7 Reasons to Love a Log-burner in Rural Mallorca

The first snow of the season fell on Mallorca this week, in the UNESCO World Heritage Site Tramuntana mountain range. The magnificent mountains are a long way from our home, but it still felt pretty cold here in our valley. Like other parts of Europe, we’ve been battered by fierce winds for a couple of days.

Indoors, at least, we’re keeping warm – thanks to our much-loved Jotul wood-burning stove. We often say that this chunk of metal, in our north-facing sitting room, is the thing we love best about winter.

Here are the reasons we’re so glad we invested in this essential piece of kit for winter on Mallorca:

Our winter warmer

Our winter warmer

It keeps us – and the house – warm around the clock. We feed it a big chunky log just before we go to bed and it burns gently through the night.

It makes great jacket potatoes. Once prepared, with a good bathing of olive oil and dusting of flor de sal, the potatoes are wrapped in a double layer of aluminium foil and placed on the fire bricks lining the sides of the wood-burner. One hour later, we have fluffy jacket potatoes with crispy golden skin. Bring on the butter!

Plate-warming is easy: we’ve placed a small metal trivet on top of the stove and I put the plates on top of this to warm them while I’m cooking dinner. If you try this, do make sure the trivet and plates are well-balanced. On one occasion,  I placed the plates slightly off-centre on the trivet and they crashed to the ground, smashing into dozens of pieces on the stone hearth. Plate-warming fail.

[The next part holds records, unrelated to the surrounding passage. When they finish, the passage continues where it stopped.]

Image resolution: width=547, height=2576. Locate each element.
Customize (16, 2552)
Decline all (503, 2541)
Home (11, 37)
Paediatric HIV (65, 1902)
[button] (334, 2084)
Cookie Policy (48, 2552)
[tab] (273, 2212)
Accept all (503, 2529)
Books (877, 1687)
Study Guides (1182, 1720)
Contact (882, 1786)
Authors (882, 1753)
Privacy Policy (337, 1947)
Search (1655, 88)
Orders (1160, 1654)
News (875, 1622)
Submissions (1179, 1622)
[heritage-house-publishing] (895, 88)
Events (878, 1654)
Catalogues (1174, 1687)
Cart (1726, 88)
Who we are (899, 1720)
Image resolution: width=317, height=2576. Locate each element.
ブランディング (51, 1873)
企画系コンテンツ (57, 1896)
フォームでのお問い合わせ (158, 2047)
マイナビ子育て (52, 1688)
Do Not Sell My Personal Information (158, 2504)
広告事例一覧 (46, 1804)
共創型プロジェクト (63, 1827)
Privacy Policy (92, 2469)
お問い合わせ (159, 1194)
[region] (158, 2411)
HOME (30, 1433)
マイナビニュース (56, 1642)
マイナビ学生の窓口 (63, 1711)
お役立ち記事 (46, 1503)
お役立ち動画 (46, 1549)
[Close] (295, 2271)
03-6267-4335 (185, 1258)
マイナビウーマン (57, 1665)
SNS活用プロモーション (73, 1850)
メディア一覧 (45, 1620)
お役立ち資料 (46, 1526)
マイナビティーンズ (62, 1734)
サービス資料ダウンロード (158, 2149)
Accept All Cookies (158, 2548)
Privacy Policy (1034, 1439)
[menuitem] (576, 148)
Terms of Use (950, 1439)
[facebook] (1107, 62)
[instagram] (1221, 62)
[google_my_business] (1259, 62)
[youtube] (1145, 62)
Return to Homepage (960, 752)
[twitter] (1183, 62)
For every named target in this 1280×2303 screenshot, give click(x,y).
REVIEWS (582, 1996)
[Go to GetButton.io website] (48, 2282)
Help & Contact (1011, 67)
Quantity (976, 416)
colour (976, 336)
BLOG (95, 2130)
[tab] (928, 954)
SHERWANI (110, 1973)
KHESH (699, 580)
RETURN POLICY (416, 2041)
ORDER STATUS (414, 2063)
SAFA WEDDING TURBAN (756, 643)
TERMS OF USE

Cooking soup on top of the wood-burner is a breeze, and saves butano.  I simply prepare everything on the kitchen hob and then when the soup has started to bubble gently, the pan goes on top of the stove, to sit there cooking gently for the morning until lunchtime

It successfully proves bread dough. I never make my own bread in summer because it’s much too hot to have the kitchen oven throwing out even more heat. But, in winter, I bring out my inner baker and get kneading. Unlike our old home in England, we don’t have an airing cupboard in which to prove the dough. Instead, we use the log-burner: placing the bowl containing the dough on a table in the same room as the fire makes easy work of the proving process.

It keeps Minstral, our elderly Birman cat, happy. It’s only in the past couple of years that Minstral has decided he likes the warmth of the log-burner. Once upon a time he would give it a wide berth as he walked past but, at the age of 17, he’s finally realized that there’s nowhere more inviting than the rug in front of the hearth.

Home is where the hearth is . . .

Home is where the hearth is . . .

It makes everywhere dusty. OK, so this isn’t exactly A Good Thing – unless you love dusting (which I don’t). But with so many benefits, The Boss and I can forgive the Jotul for endowing the sitting room with a layer of dust more befitting Miss Havisham’s home.

Throw on another log . . .

Jan Edwards Copyright2014 

13 thoughts on “7 Reasons to Love a Log-burner in Rural Mallorca

  1. You make it sound so cosy! Wish I was there! Sounds perfect for Christmas time. Minstral looks really sweet – bless him. Stay warm Jan!

    • Yes, it is cosy. We rarely want to go out at night in winter, because we don’t like leaving the cosiness! Minstral is doing well for his age, but having a few kidney problems (as most cats do when they get old). He’s on daily medication and a special diet (if you can call a diet without chicken and prawns special!), but is otherwise in fine form. Still loves a cuddle! x

  2. Oooh it sounds so cosy! They mustve lived like this in the olden days! Love the thought of the soup cooking on there all morning and you eating it with big chunks of crusty bread! Yum!

  3. Well, we currently have snow on the top of the Tramuntana mountains! We have had snow at home a couple of times in the past decade, but it’s not common. Mallorca tends to be very damp in winter, but we often get lovely sunny days with bright skies. Not today though . . .

  4. I don’t know why I didn’t see this post earlier. Oh well. We also have a Jotul woodstove and we love it, too. It’s the one thing that makes winter here in Colorado tolerable, I think. I use it too for cooking slow cooking dishes like a stew or soup. Out little Westie and our ginger cat like to sleep next to it. I don’t think I could ever live somewhere where I couldn’t have my Jotul!